Quelle: Bodo Marks/dpa

Niebüll/Hamburg. Hoher Zeitdruck, viel Arbeit, Schichtzeiten, die kurzfristig geändert werden — die Liste der Kritik von Sylter Pendlern an ihren Jobs ist lang. Der DGB befragte sie an Bahnhöfen. Und war überrascht über das Ausmaß der Belastung.

Die Promi-Insel Sylt ist beliebt bei Urlaubern — Arbeitnehmer beklagen allerdings zunehmenden Stress und Druck. Der DGB befragte Pendler nach ihrer Situation am Arbeitsplatz. Das Ergebnis: Die Hälfte leidet nach eigenen Angaben unter geringer Wertschätzung durch den Arbeitgeber. Demnach verhielten sich die Arbeitgeber auf Sylt „deutlich schlechter als im Bundesdurchschnitt“, teilte der DGB Nord am Donnerstag mit.

Mitte August waren knapp 500 Pendler an vier Bahnhöfen zwischen Westerland und Niebüll nach ihren Arbeitsbedingungen gefragt worden. Viele von ihnen arbeiten im Baugewerbe, im Handel und im Hotel- und Gastronomiegewerbe. Hetze und Zeitdruck machen den meisten zu schaffen — zwei Drittel beklagten sich darüber. In der Gastronomie der Touristenhochburg waren es sogar 85 Prozent. 70 Prozent der Befragten kritisierten, immer mehr in der gleichen Zeit schaffen zu müssen. Für Überstunden bekam mehr als die Hälfte selten oder nie Geld. Die Existenz eines Betriebsrats verbessere die Situation, hieß es.

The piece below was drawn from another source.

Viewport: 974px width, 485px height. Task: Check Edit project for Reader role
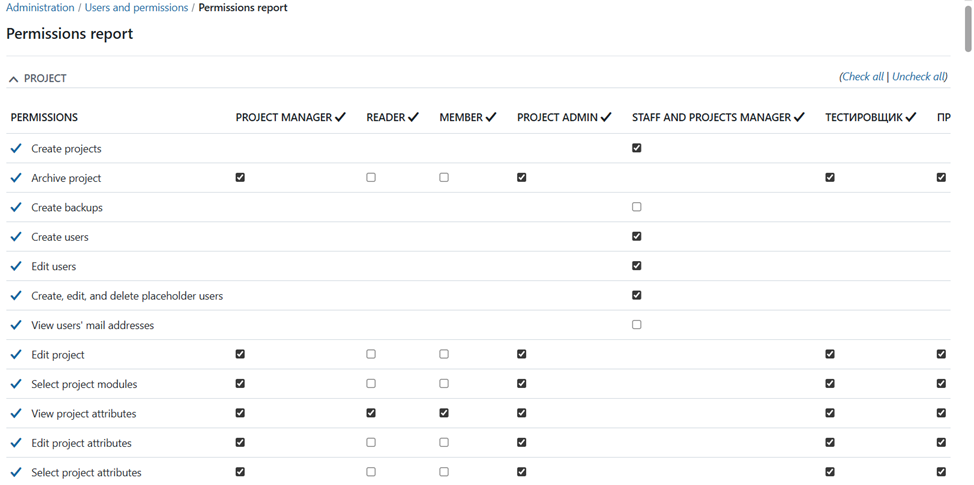coord(371,354)
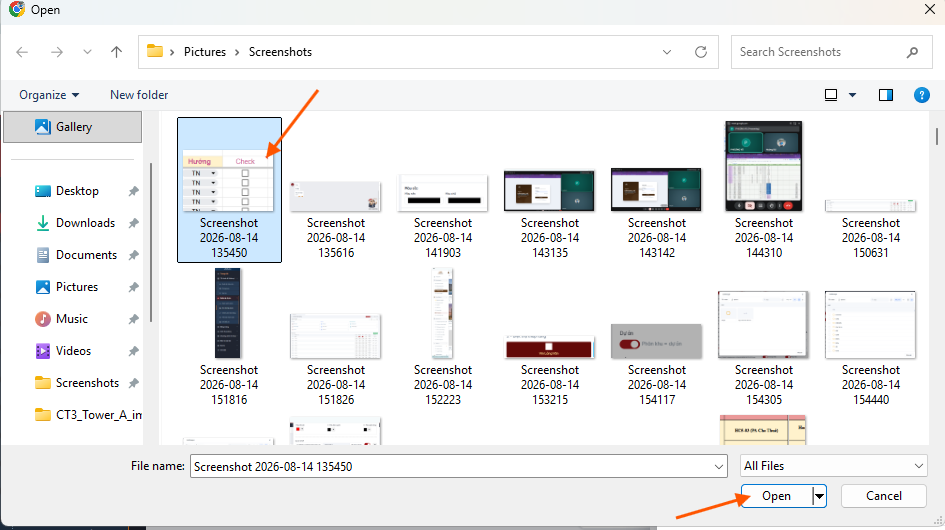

Positiv vermerkt der DGB dagegen, dass inzwischen nur noch jeder Zwölfte weniger als 8,50 Euro pro Stunde verdiene. Bei einer Befragung 2012 sei es noch jeder Vierte gewesen.

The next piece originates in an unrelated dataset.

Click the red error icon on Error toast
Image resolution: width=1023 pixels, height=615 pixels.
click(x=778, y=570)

DGB-Vorstandsmitglied Annelie Buntenbach zeigte sich nach der Präsentation der Studie überrascht, „wie groß doch bei der Befragung im Gastgewerbe das Empfinden von Arbeitsstress und Belastung ist“. Das Ausmaß sei auf Sylt größer als im Bundesdurchschnitt. „Es zeigt sich, dass sich da dringend was ändern muss.“

Nach Darstellung von DGB-Regionalgeschäftsführerin Susanne Uhl müssen besonders Frauen, die im Reinigungsgewerbe arbeiten, mit hoher „Arbeitsverdichtung“ fertig werden. So gebe es Beispiele, dass in Hotels mehr Zimmer zum gleichen Preis zu putzen seien.

Auch der Mangel an Wertschätzung müsse behoben werden, forderte Buntenbach. Oft würden Arbeitszeiten kurzfristig geändert, oder zusätzliche Arbeit werde nur kurzfristig angekündigt. Dabei werden auf der Insel ständig Fachkräfte gesucht, vor allem in Hotellerie und Gastronomie.